M.-C. VINICIUS A PÉTRONE
« Pas de Lygie jusqu'ici. N'était l'espoir de la
retrouver bientôt, tu ne recevrais pas de réponse,
car lorsque la vie vous dégoûte, on n'a pas envie
d'écrire. J'ai voulu vérifier si Chilon ne me
trompait pas, et la nuit où il est venu chercher l'argent
pour Euricius. je me suis enveloppé d'un manteau
militaire et l'ai suivi à son insu lui, et le jeune
serviteur que je lui avais donné. Lorsqu'ils furent
arrivés à l'endroit indiqué, je les ai
épiés de loin, caché derrière un
pilier du port, et je me suis convaincu qu'Euricius
n'était pas un mythe. Dans le bas, près du fleuve,
une cinquantaine d'individus déchargeaient, à la
lueur des torches, les pierres d'un grand radeau, et les
rangeaient. sur la berge. J'ai vu Chilon s'approcher d'eux et
entamer la conversation avec un vieillard qui se jeta
bientôt à ses genoux : les autres les
entourèrent, en poussant des cris de surprise. Sous mes
yeux, mon jeune serviteur remit le sac d'argent à
Euricius, qui se mit à prier, les mains tendues au ciel ;
à côté de lui s'était
agenouillé un jeune homme, son fils évidemment.

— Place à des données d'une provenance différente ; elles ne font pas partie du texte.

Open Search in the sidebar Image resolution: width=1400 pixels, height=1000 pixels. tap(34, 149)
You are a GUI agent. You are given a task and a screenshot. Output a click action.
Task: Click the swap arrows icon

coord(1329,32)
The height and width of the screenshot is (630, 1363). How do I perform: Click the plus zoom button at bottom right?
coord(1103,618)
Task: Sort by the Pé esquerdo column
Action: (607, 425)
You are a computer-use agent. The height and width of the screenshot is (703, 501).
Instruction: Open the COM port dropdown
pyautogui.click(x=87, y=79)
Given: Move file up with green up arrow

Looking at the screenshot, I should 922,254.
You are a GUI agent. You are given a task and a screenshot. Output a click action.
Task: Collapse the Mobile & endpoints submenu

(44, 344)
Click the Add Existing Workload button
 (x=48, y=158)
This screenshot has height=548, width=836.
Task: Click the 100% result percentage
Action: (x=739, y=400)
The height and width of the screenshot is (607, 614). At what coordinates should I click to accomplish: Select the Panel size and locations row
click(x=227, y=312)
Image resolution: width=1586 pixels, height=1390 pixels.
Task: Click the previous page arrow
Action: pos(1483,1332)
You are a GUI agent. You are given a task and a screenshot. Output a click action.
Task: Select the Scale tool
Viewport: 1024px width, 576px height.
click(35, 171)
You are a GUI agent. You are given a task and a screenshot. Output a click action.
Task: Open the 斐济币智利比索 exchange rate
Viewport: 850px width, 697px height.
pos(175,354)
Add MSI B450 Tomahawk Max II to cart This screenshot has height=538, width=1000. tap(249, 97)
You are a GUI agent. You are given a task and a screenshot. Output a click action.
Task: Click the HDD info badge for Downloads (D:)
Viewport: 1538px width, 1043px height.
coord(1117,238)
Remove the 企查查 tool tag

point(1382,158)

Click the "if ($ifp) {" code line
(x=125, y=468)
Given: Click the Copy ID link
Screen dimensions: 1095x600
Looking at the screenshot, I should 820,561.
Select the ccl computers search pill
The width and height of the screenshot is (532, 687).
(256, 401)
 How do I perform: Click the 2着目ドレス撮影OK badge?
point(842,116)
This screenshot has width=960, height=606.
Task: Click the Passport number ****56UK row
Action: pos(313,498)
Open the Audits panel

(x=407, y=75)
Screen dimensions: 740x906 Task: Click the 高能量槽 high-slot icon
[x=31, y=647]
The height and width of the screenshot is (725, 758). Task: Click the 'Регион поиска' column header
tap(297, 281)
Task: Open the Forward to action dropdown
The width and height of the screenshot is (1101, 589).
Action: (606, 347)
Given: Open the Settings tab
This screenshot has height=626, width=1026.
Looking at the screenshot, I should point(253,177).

Chilon prononça encore quelques paroles que je ne pus
entendre, et bénit les deux hommes agenouillés,
ainsi que les autres assistants, en faisant dans l'air des
signes en forme de croix ; tous plièrent le genou. J'eus
envie de descendre jusqu'à eux et de promettre trois sacs
de même valeur à celui qui me livrerait Lygie, mais
je craignis de contrecarrer l'intrigue de Chilon et,
après un moment de réflexion, je partis.
« Cela se passait au moins douze jours après ton
départ. Depuis, il est revenu plusieurs fois chez moi. Il
m'a dit qu'il avait acquis une grande influence parmi les
chrétiens ; il prétend que, s'il n'a pas encore
retrouvé Lygie, c'est qu'ils sont déjà une
quantité innombrable dans Rome même, et, par suite,
ne se connaissent pas tous et ne peuvent savoir tout ce qui se
passe dans la communauté. Ils sont, en outre, prudents et
silencieux, en général ; mais il assure qu'une
fois parvenu jusqu'auprès des anciens qu'ils appellent
prêtres, il saura tirer d'eux tous les secrets. Il
connaît déjà plusieurs prêtres et il a
tenté de les questionner, mais avec prudence, pour ne pas
éveiller leurs soupçons par son insistance et
rendre l'entreprise plus difficile. Quoique l'attente soit
pénible, quoique la patience me manque, je comprends
qu'il a raison et j'attends.
« Il a appris également que, pour leurs
prières communes, ils ont des lieux de réunion,
souvent en dehors des portes de la ville ou dans des maisons
désertes, et même dans les carrières de
sable. Là ils adorent le Christ, ils chantent et font des
banquets. Ces lieux de réunion sont nombreux. Chilon
suppose que Lygie se rend exprès à d'autres que
ceux où va Pomponia, pour que celle-ci, en cas de
jugement et d'interrogatoire, puisse jurer qu'elle ignore la
retraite de la jeune fille. Peut-être les prêtres
ont-ils conseillé cette prudence. Lorsque Chilon
connaîtra l'un de ces endroits, je l'y accompagnerai et,
si les dieux m'accordent d'apercevoir Lygie, je te jure par
Jupiter que cette fois elle ne s'échappera pas de mes
mains.
« Je pense continuellement à ces lieux de réunion. Chilon ne veut pas que je l'y suive. Il a peur, mais moi je ne peux rester chez moi. Je la reconnaîtrais immédiatement, même déguisée ou voilée, même la nuit s'ils s'assemblent la nuit : partout je reconnaîtrais sa voix et ses gestes. J'irai moi-même sous un déguisement et j'observerai tous ceux qui entreront et sortiront. Je pense toujours à elle, donc je la reconnaîtrai. Chilon doit venir demain, et nous partirons. Je prendrai des armes. Plusieurs de mes esclaves, envoyés en province, sont revenus sans aucun résultat. Mais, à présent, je suis certain qu'elle est ici, dans la ville, peut-être tout près. J'ai visité beaucoup de maisons sous prétexte de location. Chez moi, elle se trouvera cent fois mieux car, là-bas, grouille toute une multitude de misérables et moi je n'épargnerai rien pour elle. Tu m'écris que j'ai choisi le bon lot : oui, les soucis et le chagrin. Nous visiterons d'abord les maisons qui sont dans la ville, puis celles qui sont hors des portes. On a l'espoir de quelque chose pour chaque lendemain, sans quoi la vie serait impossible. Tu dis qu'il faut savoir aimer ; moi aussi j'ai su parler d'amour à Lygie, mais, à présent, je me meurs de regrets, j'attends continuellement Chilon, et la maison m'est insupportable. Vale. »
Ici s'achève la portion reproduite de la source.